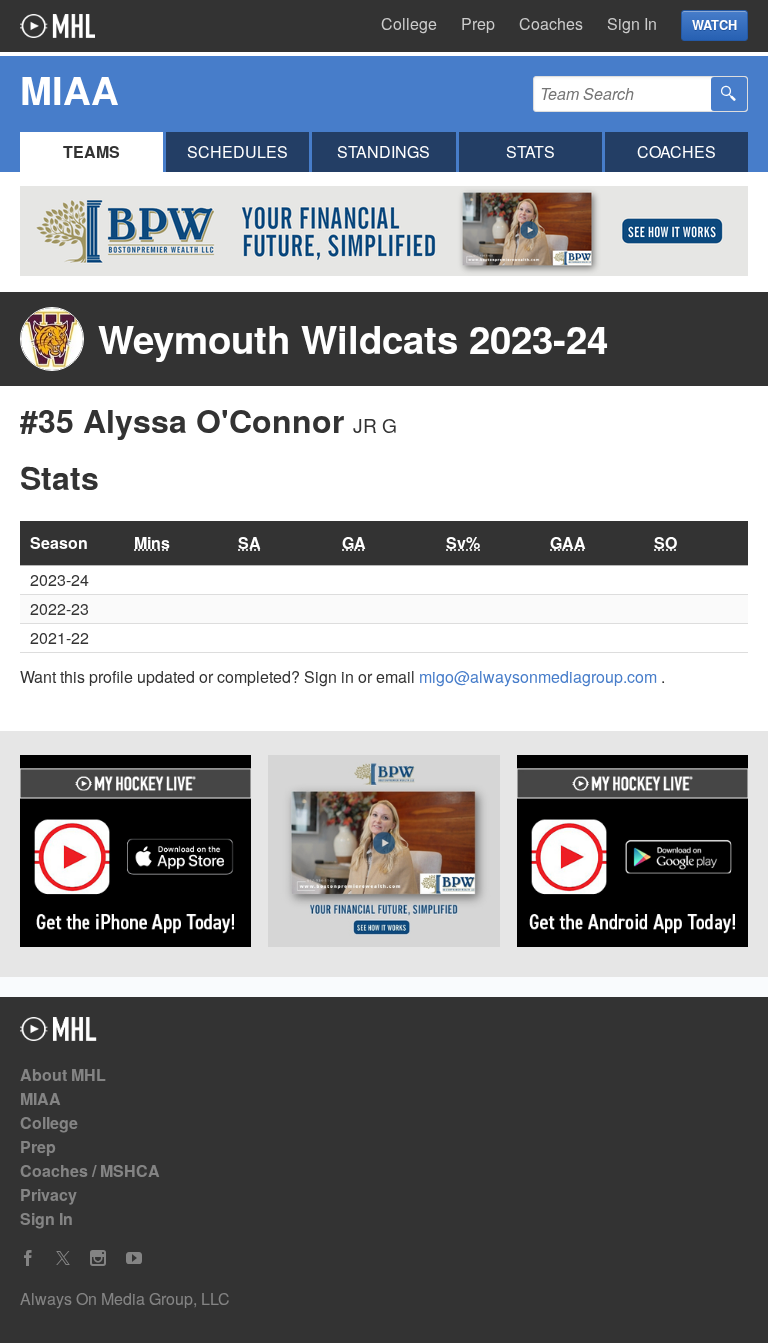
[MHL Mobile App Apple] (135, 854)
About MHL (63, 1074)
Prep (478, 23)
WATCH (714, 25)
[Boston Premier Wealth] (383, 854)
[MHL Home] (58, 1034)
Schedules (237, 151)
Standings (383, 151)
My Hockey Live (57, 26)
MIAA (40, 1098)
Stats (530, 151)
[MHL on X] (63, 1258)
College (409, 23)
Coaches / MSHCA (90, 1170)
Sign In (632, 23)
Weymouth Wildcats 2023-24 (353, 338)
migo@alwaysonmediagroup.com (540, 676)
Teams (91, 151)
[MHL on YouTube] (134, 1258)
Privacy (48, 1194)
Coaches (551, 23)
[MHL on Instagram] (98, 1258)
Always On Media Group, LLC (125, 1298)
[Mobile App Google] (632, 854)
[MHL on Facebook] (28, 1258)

+---+

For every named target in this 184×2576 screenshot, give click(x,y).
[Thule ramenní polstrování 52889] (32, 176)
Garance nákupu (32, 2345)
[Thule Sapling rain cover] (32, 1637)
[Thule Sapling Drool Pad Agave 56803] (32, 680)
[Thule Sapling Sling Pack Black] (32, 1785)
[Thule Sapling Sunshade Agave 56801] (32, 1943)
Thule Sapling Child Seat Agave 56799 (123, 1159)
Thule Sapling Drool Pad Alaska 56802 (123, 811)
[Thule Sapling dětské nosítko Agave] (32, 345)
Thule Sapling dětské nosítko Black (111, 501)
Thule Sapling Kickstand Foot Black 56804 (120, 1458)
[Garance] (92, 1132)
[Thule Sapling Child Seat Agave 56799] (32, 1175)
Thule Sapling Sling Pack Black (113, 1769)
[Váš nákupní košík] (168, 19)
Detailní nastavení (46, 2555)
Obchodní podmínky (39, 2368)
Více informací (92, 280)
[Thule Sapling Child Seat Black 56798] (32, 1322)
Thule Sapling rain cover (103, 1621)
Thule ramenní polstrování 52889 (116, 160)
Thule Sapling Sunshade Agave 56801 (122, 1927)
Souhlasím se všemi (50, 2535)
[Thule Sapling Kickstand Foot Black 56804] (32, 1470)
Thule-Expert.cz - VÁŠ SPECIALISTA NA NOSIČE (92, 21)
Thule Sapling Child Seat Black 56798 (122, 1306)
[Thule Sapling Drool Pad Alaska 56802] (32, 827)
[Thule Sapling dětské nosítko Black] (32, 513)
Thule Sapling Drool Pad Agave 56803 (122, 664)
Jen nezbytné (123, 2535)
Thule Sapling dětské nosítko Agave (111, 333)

+---+

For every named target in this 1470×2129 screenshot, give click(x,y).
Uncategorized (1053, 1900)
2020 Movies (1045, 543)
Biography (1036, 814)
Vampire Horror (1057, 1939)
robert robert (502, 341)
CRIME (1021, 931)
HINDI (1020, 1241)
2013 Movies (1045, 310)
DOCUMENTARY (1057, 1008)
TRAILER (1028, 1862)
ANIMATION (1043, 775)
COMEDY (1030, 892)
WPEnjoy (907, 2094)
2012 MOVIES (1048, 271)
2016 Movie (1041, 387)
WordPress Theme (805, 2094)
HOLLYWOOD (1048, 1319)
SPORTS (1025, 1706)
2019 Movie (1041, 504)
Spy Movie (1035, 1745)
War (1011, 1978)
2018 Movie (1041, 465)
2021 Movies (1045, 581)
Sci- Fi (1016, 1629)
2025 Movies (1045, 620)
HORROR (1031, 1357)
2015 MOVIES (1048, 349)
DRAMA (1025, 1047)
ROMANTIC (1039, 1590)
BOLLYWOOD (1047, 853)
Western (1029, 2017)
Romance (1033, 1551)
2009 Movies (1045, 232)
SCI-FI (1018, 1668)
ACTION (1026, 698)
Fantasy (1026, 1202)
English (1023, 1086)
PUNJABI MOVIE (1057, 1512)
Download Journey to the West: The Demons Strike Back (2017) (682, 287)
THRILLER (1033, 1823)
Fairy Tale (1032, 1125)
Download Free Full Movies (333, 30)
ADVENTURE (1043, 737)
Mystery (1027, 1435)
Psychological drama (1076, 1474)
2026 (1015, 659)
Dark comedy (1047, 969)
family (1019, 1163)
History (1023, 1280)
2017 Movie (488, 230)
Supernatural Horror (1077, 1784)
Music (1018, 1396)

+---+

WHAT NEEDS TO BE DONE:
Search the data for the string "named" and copy each line where it appears.

WRITTEN SOLUTION:
For every named target in this 184×2576 screenshot, give click(x,y).
For every named target in this 1470×2129 screenshot, give click(x,y).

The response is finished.